*** Opening Input records ***
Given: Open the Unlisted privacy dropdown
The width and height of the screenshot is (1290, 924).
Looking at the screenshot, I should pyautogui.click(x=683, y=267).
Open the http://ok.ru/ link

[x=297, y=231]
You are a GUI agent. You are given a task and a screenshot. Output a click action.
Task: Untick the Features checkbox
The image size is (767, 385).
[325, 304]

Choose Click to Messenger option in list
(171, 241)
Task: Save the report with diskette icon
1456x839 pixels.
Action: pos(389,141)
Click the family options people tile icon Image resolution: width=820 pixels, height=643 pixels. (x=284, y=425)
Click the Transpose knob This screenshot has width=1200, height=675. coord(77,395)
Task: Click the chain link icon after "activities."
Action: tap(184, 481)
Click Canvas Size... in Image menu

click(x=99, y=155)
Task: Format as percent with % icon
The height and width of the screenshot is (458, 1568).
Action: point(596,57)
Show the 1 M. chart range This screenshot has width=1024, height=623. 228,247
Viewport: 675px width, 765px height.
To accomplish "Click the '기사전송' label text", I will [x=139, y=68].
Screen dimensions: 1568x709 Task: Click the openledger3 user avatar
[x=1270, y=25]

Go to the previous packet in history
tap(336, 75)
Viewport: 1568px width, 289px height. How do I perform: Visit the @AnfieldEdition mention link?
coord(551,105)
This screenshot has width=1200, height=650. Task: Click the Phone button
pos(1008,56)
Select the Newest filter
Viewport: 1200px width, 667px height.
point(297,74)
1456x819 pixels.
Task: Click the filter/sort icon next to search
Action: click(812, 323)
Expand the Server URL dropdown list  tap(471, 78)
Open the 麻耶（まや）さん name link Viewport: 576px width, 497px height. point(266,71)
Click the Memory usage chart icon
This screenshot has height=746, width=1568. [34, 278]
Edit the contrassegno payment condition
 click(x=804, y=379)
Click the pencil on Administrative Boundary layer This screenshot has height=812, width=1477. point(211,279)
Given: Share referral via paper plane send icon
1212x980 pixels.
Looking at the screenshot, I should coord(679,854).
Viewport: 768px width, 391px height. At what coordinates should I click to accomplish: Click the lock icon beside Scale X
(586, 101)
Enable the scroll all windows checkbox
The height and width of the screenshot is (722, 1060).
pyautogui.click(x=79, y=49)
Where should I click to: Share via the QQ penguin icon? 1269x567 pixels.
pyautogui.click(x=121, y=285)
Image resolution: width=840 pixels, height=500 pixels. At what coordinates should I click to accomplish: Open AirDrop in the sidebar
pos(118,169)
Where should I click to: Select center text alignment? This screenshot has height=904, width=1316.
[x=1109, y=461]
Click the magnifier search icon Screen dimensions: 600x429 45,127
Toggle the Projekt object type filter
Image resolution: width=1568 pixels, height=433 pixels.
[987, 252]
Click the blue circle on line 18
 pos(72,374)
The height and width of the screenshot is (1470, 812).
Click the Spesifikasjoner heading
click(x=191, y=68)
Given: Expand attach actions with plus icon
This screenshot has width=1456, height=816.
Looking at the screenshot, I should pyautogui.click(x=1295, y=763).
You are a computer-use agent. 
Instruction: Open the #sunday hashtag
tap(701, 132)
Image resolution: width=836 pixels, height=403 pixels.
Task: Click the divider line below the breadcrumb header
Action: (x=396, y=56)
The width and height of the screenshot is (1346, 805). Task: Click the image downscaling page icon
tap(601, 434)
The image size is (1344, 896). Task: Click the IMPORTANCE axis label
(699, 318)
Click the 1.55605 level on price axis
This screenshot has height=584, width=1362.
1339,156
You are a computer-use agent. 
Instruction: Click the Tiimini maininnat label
*** Closing Input records ***
What you should do:
Print the lines of the entries, exactly, from the one containing "Given: Expand attach actions with plus icon" down to the final line, and leave out all the others.

Exercise result:
Given: Expand attach actions with plus icon
This screenshot has width=1456, height=816.
Looking at the screenshot, I should pyautogui.click(x=1295, y=763).
You are a computer-use agent. 
Instruction: Open the #sunday hashtag
tap(701, 132)
Image resolution: width=836 pixels, height=403 pixels.
Task: Click the divider line below the breadcrumb header
Action: (x=396, y=56)
The width and height of the screenshot is (1346, 805). Task: Click the image downscaling page icon
tap(601, 434)
The image size is (1344, 896). Task: Click the IMPORTANCE axis label
(699, 318)
Click the 1.55605 level on price axis
This screenshot has height=584, width=1362.
1339,156
You are a computer-use agent. 
Instruction: Click the Tiimini maininnat label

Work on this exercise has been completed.